- Nickname: Colonel Ski or Old Ski
- Born: February 1806
- Died: September 14 1874 (aged 67–68) Summer Hill Farm
- Allegiance: November Insurgents Confederate States of America
- Branch: Confederate States Army
- Service years: 1830–1831, 1861–1865
- Rank: Colonel
- Commands: Chalmette Regiment

= Ignacy Szymański =

Ignatius Constantine Romuald Szymanski Vandernoot or Ignacy Szymański or Ignatius Szymanski (1806–1874), nicknamed Colonel Ski or Old Ski, was a Polish war hero and American soldier. He served in the Confederate States Army during the American Civil War.

==Biography==
He was the son of Simon Szymanski and Francisca Vandernoot. His father had fought in the Kościuszko Uprising (1794), so he came from a long list of Polish freedom fighters.

As a Polish general, he fought in the Ulan Division along with Prince Adam Woronecki in the November Uprising (1830–1831 uprising) against the Russian Empire. After the Polish army was defeated, some of the soldiers went to France looking for Napoleon´s help. Later, some of them were remembered as France's war heroes, such as the Prince Józef Poniatowski.

Not convinced about Napoleon's support to recover Poland, not for the French aid [?] helping some of his soldiers who were still looking for evacuation in the Austro-Hungarian Empire, hidden from the Russians, he went to England and later to the United States, seeking help. He was very active helping soldiers and other Polish immigrants in the U.S., as was described by Victor Labeski, one of his officers who arrived in New York on the ship Adria in 1835, from the Austro-Hungarian Empire.

In 1835, Szymański moved to New Orleans, where he married Charlotte Hortense Lacoste. He became a well-known man, evidenced by his being mentioned many times in the New Orleans newspapers between 1835 and 1875. His friends in the South were other Poles who had been living in the area, notably Gaspar Tochman, Valery Sulakowski, and Hypolite Oladowski.

==Civil War==
When the Civil War began, Szymański was recruited as a colonel for the Chalmette Regiment, formed mainly by Scandinavian immigrants from the Louisiana State Militia. Later, he served as the agent for the exchange of prisoners in the Trans-Mississippi Department.

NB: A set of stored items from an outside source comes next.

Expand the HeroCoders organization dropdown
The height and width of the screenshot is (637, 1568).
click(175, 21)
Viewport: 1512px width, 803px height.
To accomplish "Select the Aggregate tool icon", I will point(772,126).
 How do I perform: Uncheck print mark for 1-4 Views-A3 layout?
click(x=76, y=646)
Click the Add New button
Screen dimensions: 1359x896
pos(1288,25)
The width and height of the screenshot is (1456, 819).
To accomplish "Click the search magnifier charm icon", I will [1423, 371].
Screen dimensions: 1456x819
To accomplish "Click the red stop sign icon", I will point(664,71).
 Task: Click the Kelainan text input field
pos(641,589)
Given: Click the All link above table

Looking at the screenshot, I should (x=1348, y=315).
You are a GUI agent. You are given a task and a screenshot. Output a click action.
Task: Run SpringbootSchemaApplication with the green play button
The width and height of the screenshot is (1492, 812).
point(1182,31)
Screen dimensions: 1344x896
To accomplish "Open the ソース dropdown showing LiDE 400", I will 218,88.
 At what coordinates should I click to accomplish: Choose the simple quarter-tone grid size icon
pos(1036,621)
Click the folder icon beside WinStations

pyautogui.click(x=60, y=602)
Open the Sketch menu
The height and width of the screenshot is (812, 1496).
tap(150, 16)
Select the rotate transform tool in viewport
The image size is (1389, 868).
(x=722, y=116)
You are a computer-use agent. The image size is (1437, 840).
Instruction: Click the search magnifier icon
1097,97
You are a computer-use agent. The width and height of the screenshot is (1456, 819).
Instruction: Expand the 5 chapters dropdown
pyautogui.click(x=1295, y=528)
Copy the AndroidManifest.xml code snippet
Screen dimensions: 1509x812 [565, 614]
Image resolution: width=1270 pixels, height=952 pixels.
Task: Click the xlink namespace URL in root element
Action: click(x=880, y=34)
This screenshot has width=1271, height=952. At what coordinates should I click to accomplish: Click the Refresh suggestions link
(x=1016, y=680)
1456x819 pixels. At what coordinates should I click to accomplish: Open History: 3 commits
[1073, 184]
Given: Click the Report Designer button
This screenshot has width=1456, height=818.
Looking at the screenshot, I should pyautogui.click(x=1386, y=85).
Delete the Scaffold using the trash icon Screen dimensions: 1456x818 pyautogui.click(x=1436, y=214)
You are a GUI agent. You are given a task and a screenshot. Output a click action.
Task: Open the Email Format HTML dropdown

After the war he came back to his plantation, Summer Hill Farm, and his cotton and sugar cane field called Sebastopol. He accumulated goods and real estate sufficient to be considered a rich man. He even owned racing horses and a yacht.

==Family==
He had no descendants with Charlotte Hortense Lacoste, who was already aged 50 at the time of their marriage. Previously, Col. Szymanski had a long plaçage relationship with Mrs. Eliza Romain, a free woman of color. They had three children: Jean Guillaume (1846), Constance Françoise (1847) and Ignace François (1850). Constance was later known as Mrs. Constance Cavelier after her marriage to the French immigrant, Mr. Jules Bernard Cavelier.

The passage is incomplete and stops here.